The series of vulnerabilities dubbed QualPwn, discovered by Tencent Blade Team, the first two vulnerabilities reside in Qualcomm chips and the third one in Android Kernel.
The vulnerabilities chained together allows attackers to compromise the Android device over-the-air without any user interaction.

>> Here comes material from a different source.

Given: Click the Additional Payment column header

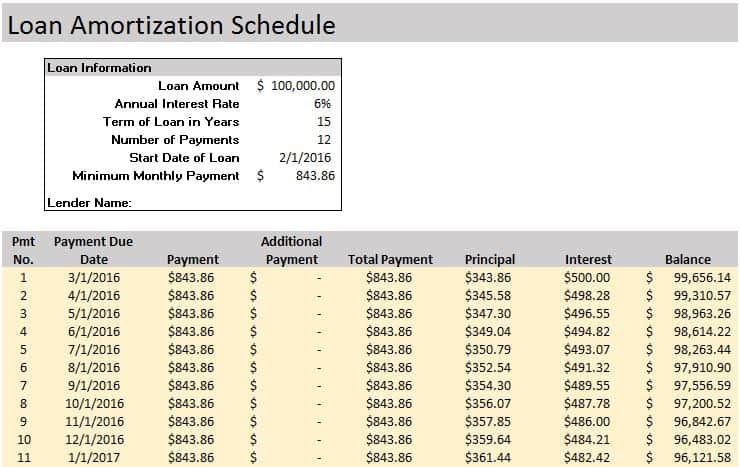Looking at the screenshot, I should (291, 250).

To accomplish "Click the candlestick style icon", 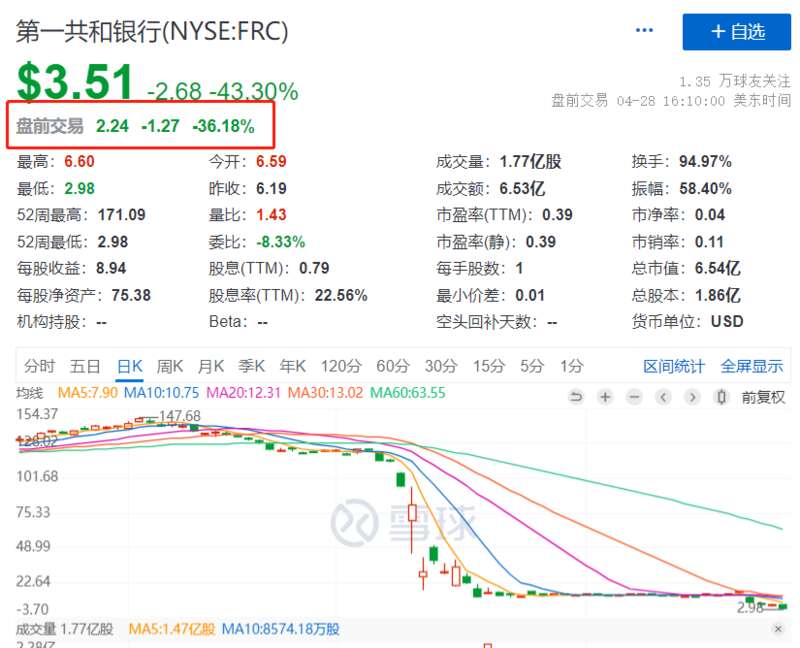I will 721,397.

The over-the-air attack can be triggered if the victim and the attacker connected with the same WiFi network.
Researchers tested with Google Pixel2/Pixel3 and didn’t test with all the phones, “results of our tests indicate that unpatched phones running on Qualcomm Snapdragon 835,845 may be vulnerable.”
CVE-2019-10539(Compromise WLAN Issue) – Possible buffer overflow vulnerability in the WiFi firmware, due to lack of length check while parsing the extended cap IE header length.

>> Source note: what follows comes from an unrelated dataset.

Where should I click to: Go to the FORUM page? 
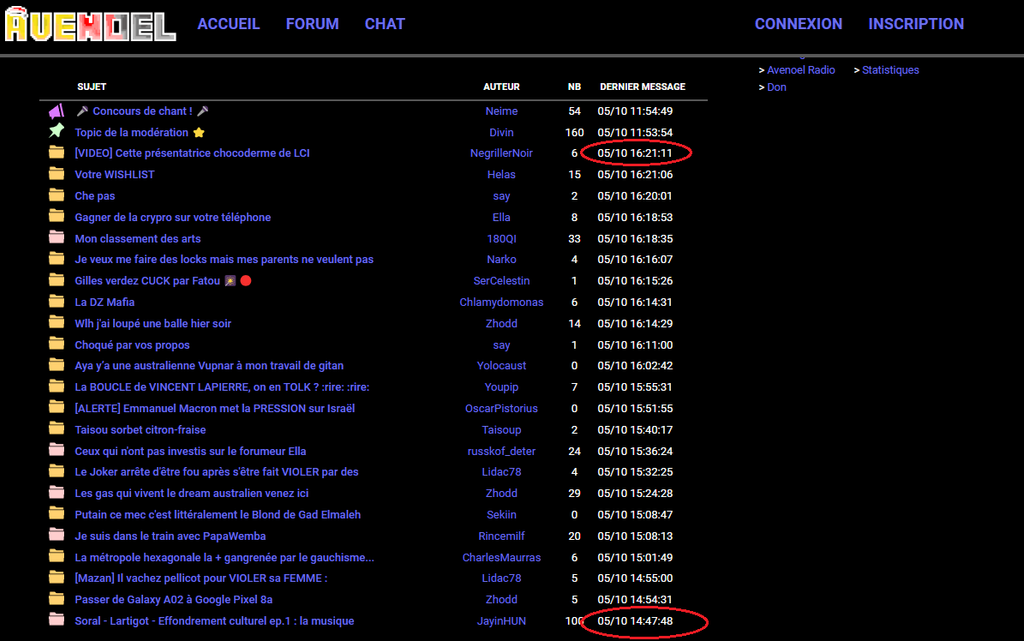pyautogui.click(x=312, y=24)
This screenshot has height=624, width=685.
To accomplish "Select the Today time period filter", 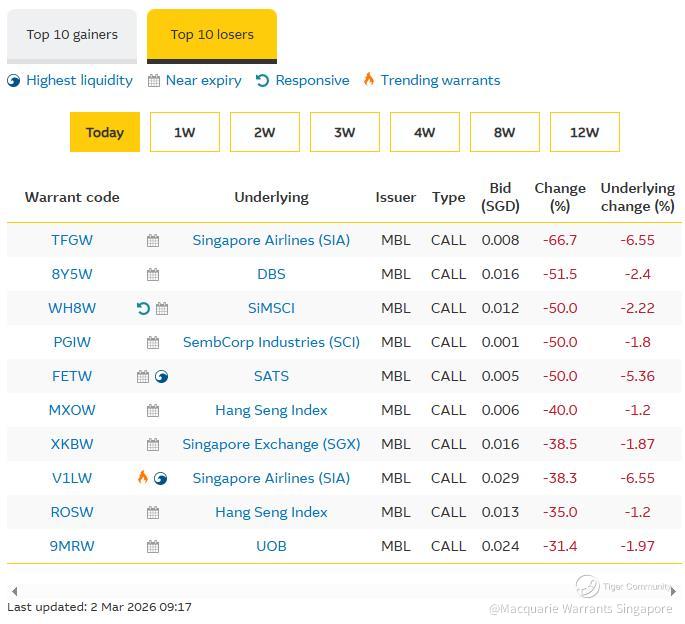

CVE-2019-10540 (WLAN into Modem issue) – Buffer overflow vulnerability that affects Qualcomm WLAN and the vulnerability is due to lack of check of the count value received in NAN availability attribute.

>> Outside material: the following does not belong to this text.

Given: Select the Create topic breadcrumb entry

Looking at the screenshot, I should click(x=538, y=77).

Attackers can exploit the vulnerability by sending maliciously crafted packet over air, according to Qualcomm report the vulnerability affects other chipsets that includes, IPQ8074, MSM8996AU, QCA6174A, QCA6574AU, QCA8081, QCA9377, QCA9379, QCS404, QCS405, QCS605, SD 636, SD 665, SD 675, SD 712, SD 710, SD 670, SD 730, SD 820, SD 835, SD 845, SD 850, SD 855, SD 8CX, SDA660, SDM630, SDM660, and SXR1130.
CVE-2019-10538 (Modem into Linux Kernel issue) – The vulnerability relies on the Qualcomm Linux kernel component for Android, an attacker could exploit the vulnerability to overwrite the Linux kernel for Android.
Patches for QualPwn
The vulnerabilities were discovered in February and the researchers reported the details to Google and Qualcomm. In June Qualcomm issued fixes and notified OEMs. Google issued patches for the vulnerability with the August security update.
Users are recommended to update with the latest security updates that rolled out August 5, 2019, that address both of the bugs.
The full details of the bug were and the exploitation steps were not yet disclosed, according to Tencent there is no public full exploit code available.